◆ DATA EXTRACTS
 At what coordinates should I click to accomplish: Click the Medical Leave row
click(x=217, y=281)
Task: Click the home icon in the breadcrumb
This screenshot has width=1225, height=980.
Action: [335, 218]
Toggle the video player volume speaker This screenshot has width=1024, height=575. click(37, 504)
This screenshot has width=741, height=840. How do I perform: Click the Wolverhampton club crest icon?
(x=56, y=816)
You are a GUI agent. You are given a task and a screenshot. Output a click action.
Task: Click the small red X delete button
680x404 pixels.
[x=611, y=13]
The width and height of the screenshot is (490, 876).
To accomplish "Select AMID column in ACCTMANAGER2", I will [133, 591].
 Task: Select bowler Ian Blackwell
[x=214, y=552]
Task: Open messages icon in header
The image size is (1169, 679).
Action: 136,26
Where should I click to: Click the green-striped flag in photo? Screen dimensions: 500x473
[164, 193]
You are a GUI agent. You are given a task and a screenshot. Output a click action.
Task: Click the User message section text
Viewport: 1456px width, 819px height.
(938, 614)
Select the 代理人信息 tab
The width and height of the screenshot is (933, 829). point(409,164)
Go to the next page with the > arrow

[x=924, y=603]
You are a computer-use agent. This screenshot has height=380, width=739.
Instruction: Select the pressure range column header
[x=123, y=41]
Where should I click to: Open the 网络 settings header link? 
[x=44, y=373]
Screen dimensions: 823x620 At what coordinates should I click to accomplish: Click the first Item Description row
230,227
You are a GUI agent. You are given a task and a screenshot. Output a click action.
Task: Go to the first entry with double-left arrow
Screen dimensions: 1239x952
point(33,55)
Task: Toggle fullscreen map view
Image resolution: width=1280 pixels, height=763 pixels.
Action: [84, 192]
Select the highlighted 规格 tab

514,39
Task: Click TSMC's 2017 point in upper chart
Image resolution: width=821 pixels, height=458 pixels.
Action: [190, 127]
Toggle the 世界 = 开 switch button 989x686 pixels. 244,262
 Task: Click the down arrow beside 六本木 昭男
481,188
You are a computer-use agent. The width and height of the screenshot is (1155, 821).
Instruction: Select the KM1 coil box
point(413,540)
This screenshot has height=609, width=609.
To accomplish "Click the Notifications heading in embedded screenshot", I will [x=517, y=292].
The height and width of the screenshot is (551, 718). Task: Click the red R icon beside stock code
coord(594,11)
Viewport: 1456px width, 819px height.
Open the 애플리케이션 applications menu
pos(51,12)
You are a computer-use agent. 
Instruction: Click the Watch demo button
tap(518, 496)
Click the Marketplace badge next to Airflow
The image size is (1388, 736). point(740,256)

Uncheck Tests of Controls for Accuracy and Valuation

◆ PROBLEM
Which lines of the listing include the string "computer"? Pull them out.

◆ OUTPUT
You are a computer-use agent. This screenshot has height=380, width=739.
You are a computer-use agent. The width and height of the screenshot is (1155, 821).
You are a computer-use agent. 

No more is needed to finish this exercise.